Playing the melody is pretty easy, even with the sixteenth notes. And playing the chords (Em7, CM7, F#m7b5, D7) is pretty easy, too, even if you make the chord rhythm more interesting than this. But for me getting both of my hands to work together and keep time for this is, depending on my mood, either really fun or really challenging.

Right now this is my favorite kind of thing to practice with on keyboard. It’s interesting to my ears and it’s simple enough for me to get through. And it’s simple enough for me to move from key to key and practice the whole keyboard.

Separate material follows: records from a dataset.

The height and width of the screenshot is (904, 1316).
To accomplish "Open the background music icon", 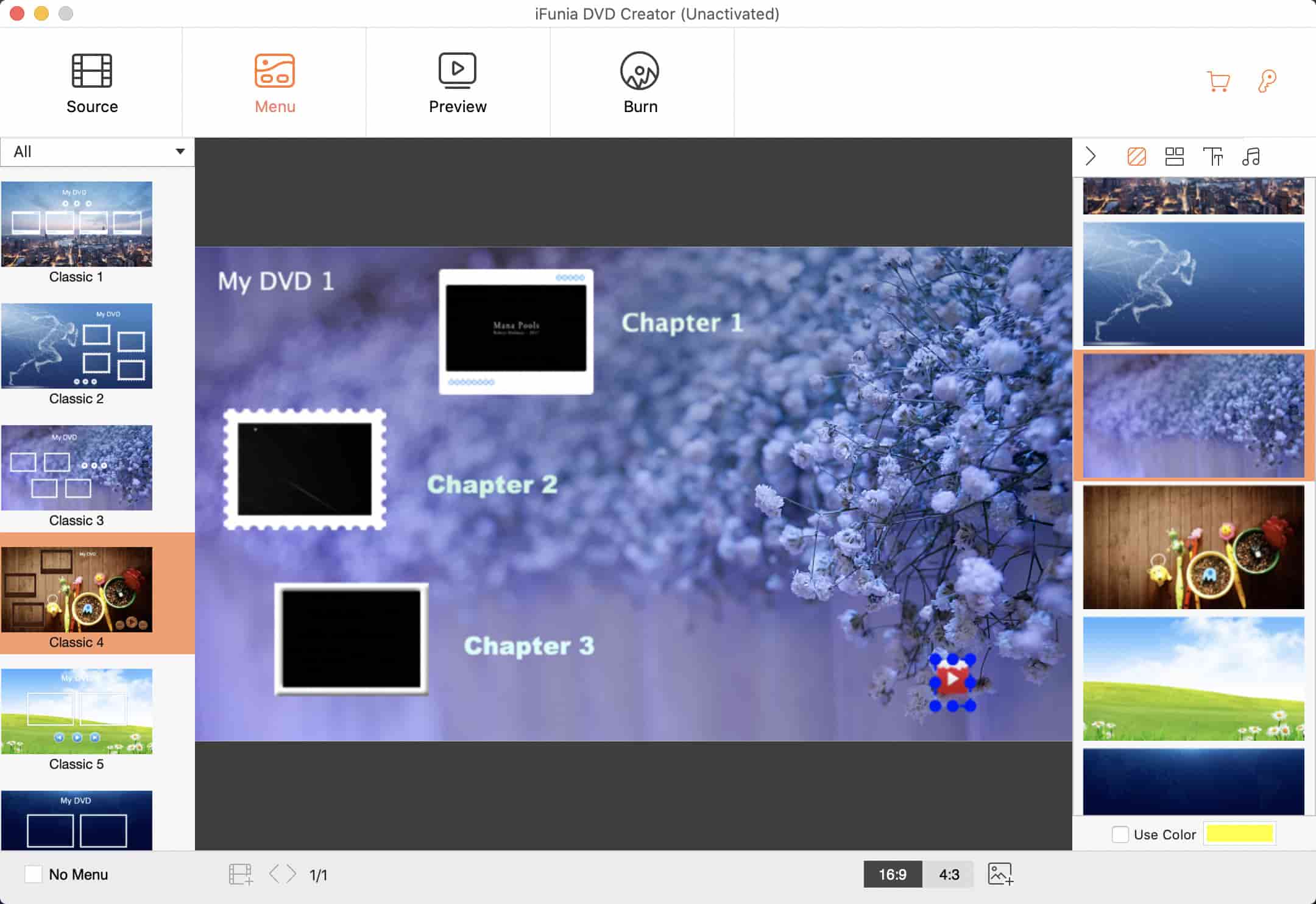I will coord(1251,157).
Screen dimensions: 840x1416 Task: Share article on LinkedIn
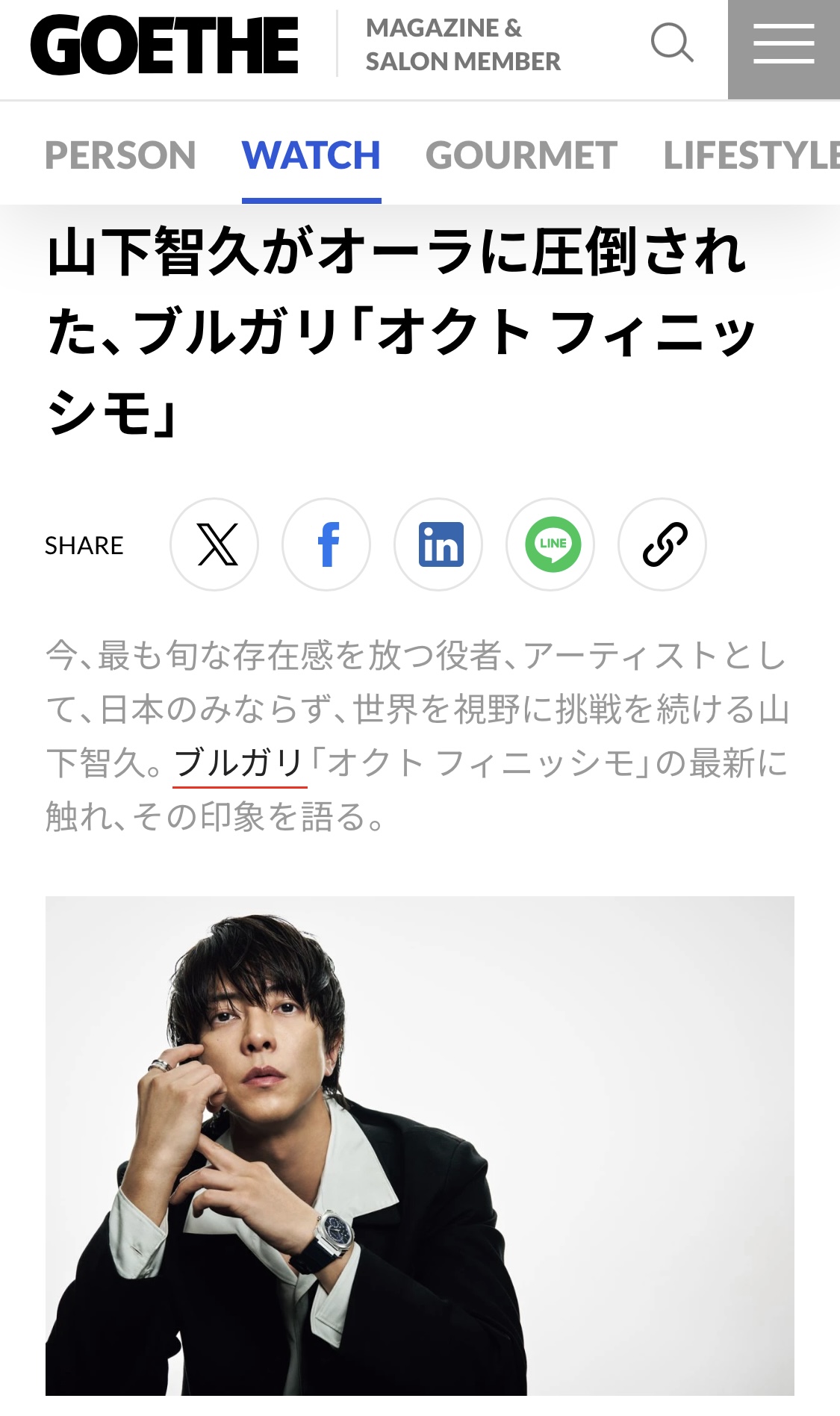coord(439,544)
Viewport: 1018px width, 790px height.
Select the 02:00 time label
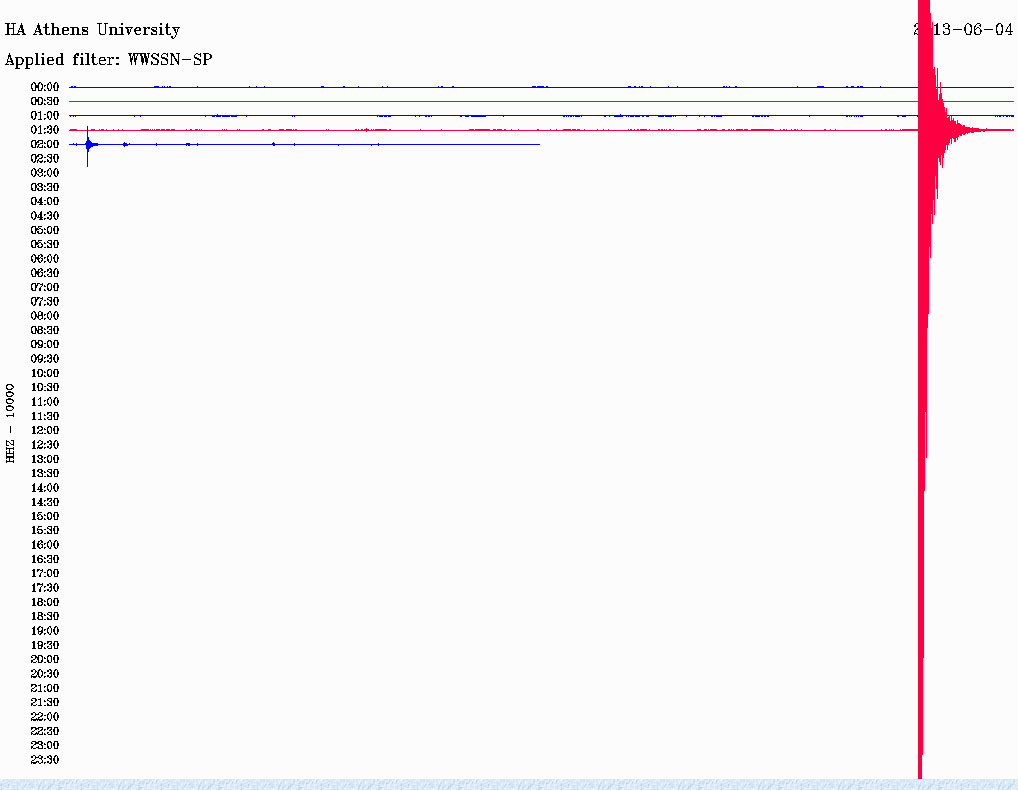pyautogui.click(x=45, y=144)
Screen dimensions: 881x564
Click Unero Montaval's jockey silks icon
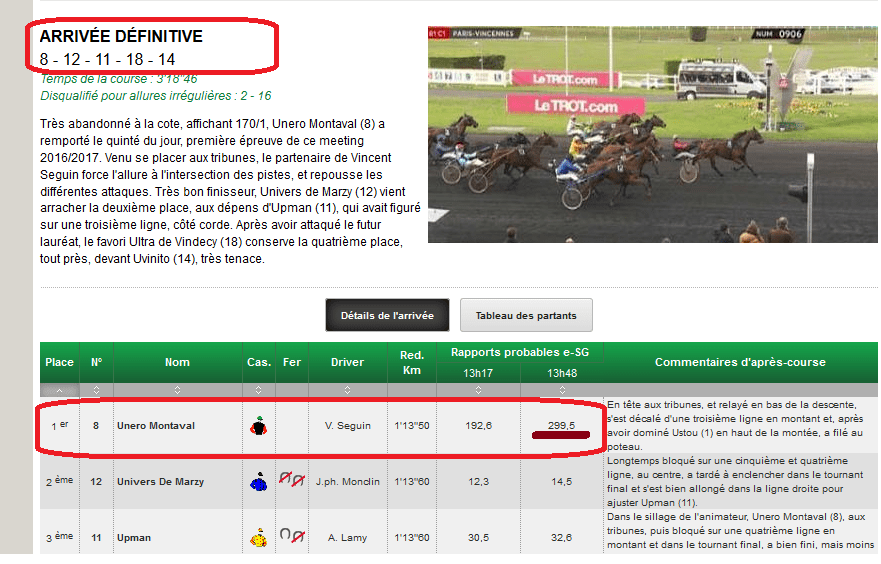tap(259, 426)
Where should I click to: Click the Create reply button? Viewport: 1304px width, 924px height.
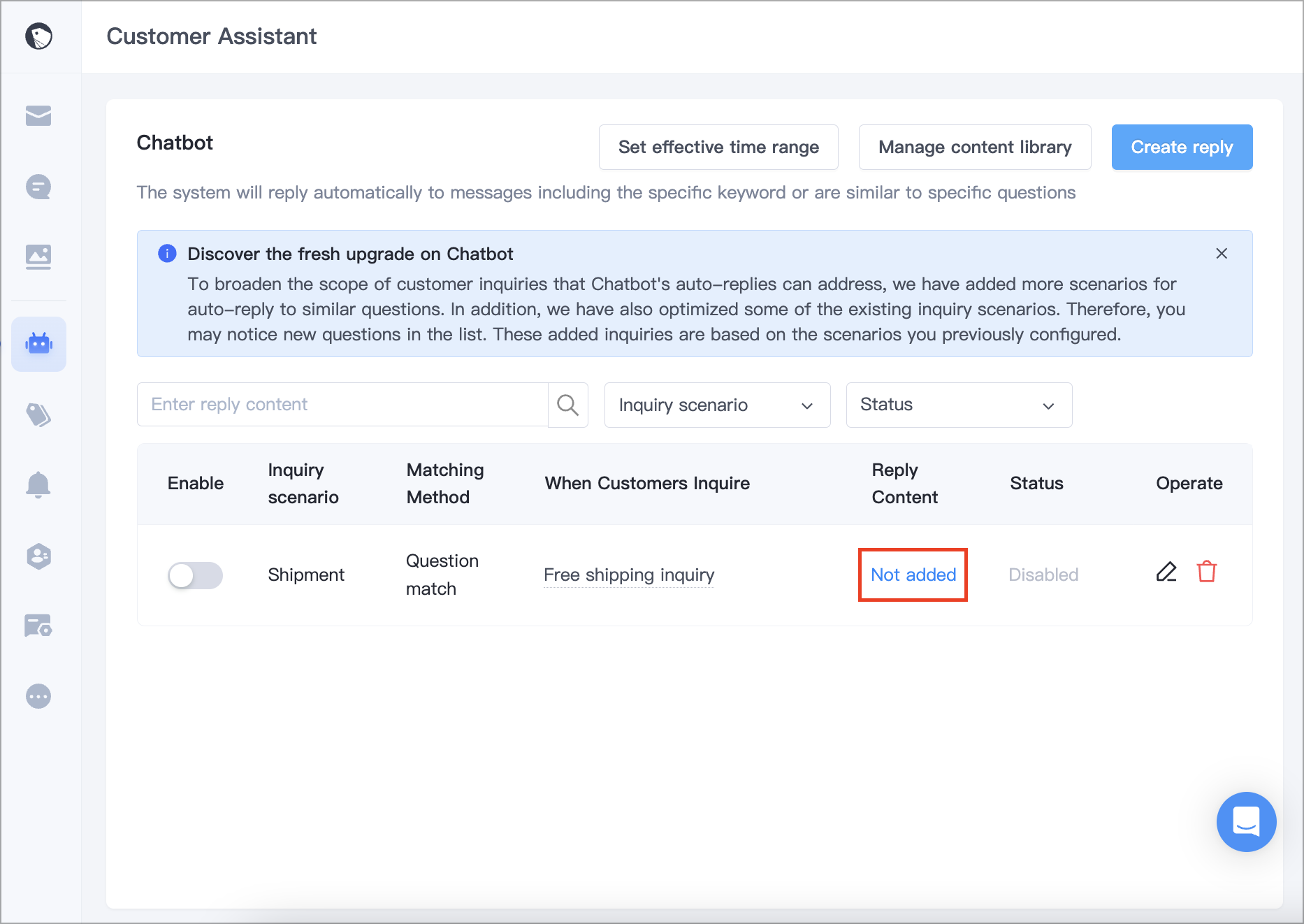coord(1182,147)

I like making up stuff to practice with rather than use scales or old songs. It’s so tempting (for me) to get technical or to live in the past that making up stuff is a kind of meditation drill to keep in the now and stay present (as new age types used to say).

Pete Townshend famously wrote the lyrics “I hope I die before I get old” (in “My Generation”) and for better and worse he managed to stay alive. But now he seems to completely live in the past, re-hashing his old triumphs and, too, being none-too-humble about it. I recently re-read this bit about Pete:

The song is about alienation, pollution, and a cold, heartless big brother—“only teenage wasteland.” It also features a duet between Townshend on ARP 2600 and Dave Arbus (formerly of East of Eden) on violin. Originally, Townshend had intended the song to be a twenty-piece orchestral and synthesizer work, but in the end he went with a demo track he had prerecorded in his own studio on the ARP 2600. As “blue eyes” himself puts it, “This definitive classic seventies rock song actually came from an indulgent experiment in electronic music.”

that excerpt is
Analog Days
by Trevor Pinch
and Pinch got
the Townshend quote
Behind Blue Eyes,”
by Geoffrey Giuliano
--they’re talking about

Baba O'Riley

One reason I’ve been thinking about this living in the past nonsense is because something frightening happened to me last weekend.

For reasons I don’t want to get into I watched an old video on YouTube. The video isn’t from the seventies, but rather one decade later and by people a generation or two younger than Townshend.

By some twist of fate, I actually remembered (I think) seeing the clip when it originally happened.

When I first saw it I could only think how ridiculous all the performers looked, how awful everything was—the music, the idiotic club dancing. Now, watching the clip decades down the road, the only thing I think is how sexy the two girls look, in white and red, and how sexy their dancing is.